Pat Fife, a teacher at suburban Dayton’s Kettering-Fairmount High School, said her students were studying human trafficking with a class of like-minded students in Bosnia.  Both groups read Ben Skinner’s “A Crime So Monstrous” about “modern-day slavery.” It won the 2009 Dayton prize.

“I thought it might be a little controversial, but people have been more than willing to engage it,” Fife said.  Her students linked up with a nearby Methodist Church that works to fight human trafficking.

In its eight years, the Dayton Literary Peace Prize has overlapped often with the Anisfield-Wolf Book Awards. Both have honored Chang-Rae Lee, Junot Diaz, Edwidge Danticat, Ha Jin, Chimamanda Adichie and Isabel Wilkerson.  And this year, each jury hit upon the same book in nonfiction: Andrew Solomon’s magisterial “Far From the Tree.”

In Dayton, Solomon declared that “human diversity matters just as much as species diversity.” He noted that roughly 50 years ago Time magazine could denigrate gays as sub-human and the Atlantic Monthly could recommend exterminating infants with Down Syndrome.  “I wanted to understand how something universally understood as an illness turned into an identity,” he said.

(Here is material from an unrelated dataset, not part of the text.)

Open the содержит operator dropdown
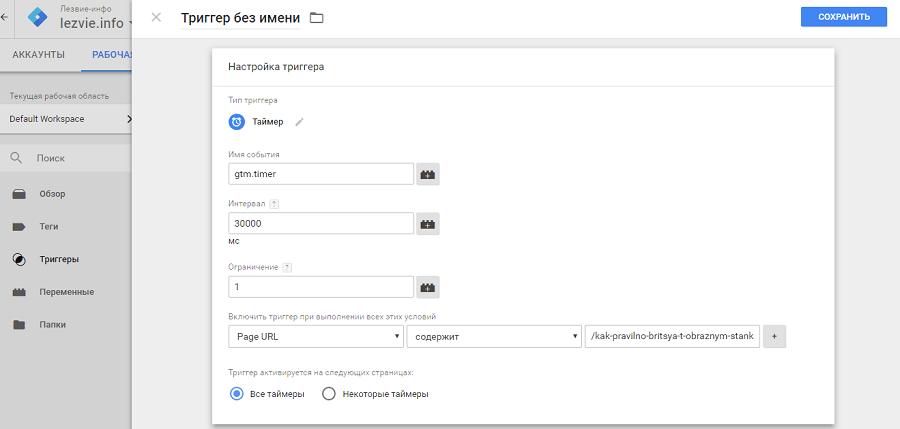Viewport: 900px width, 429px height. click(494, 337)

Such transformation doesn’t arrive all at once. One man took Solomon aside in Dayton and demanded the writer admit that “this gay rights thing has gone too far.” Solomon quietly told the stranger he would not admit that.

The author, who received a thunderous ovation at the awards ceremony, riffed on his title. “What parent hasn’t looked at their child,” he asked, “and said, ‘What planet did you come from?’”

Growing up, Solomon read and admired Berry’s poetry, and Berry said, for his part, he was thunderstruck in 1963 by Harry Caudill’s nonfiction classic “Night Comes to the Cumberlands,” a story about rural poverty that mattered.

Maaza Mengiste, Dayton’s first runner-up in 2011 for her novel, “Beneath the Lion’s Gaze,” said she had been greatly influenced by Tim O’Brien, who was on hand as last year’s distinguished achievement winner.

“Peace is a shy thing,” O’Brien told the crowd. “It doesn’t brag about itself. We are at peace in this room and we take it for granted. It’s by its absence that peace is known. Peace is a value we don’t feel until the wolf is at the door.”

Fiction winner Adam Johnson spoke eloquently about the wolf’s stranglehold on North Korea, also captured in his Pulitzer-Prize winning novel, “The Orphan Master’s Son.”  He asked the Dayton audience to imagine the isolation on the northern half of the peninsula, separated from its own literature. “Not a single play or poem has been smuggled out of North Korea in 60 years, unlike, even, the worse days of the Russian gulag.”

Closer to home, nonfiction runner-up Gilbert King explored “Devil in the Grove,” a harrowing, 1949 Florida case of racial injustice. It also won a Pulitzer Prize this year and centers on the legal mastery of a young Thurgood Marshall.

The crusading lawyer “was never surprised by the verdicts in the South,” King observed.  “But he did say, ‘sometimes I get awfully tired of trying to save the white man’s soul.’”

International outrage over the “Grovewood boys” case in Florida helped raise the cash that supported the NAACP’s work on Brown vs. Board of Education, King said, ushering forward a new America.

Berry, lionized by O’Brien’s introduction, brought the crowd back to Earth. “There is a certain comedy in hearing one’s self praised,” he said. “I am embarrassed that I have nothing to present but me.”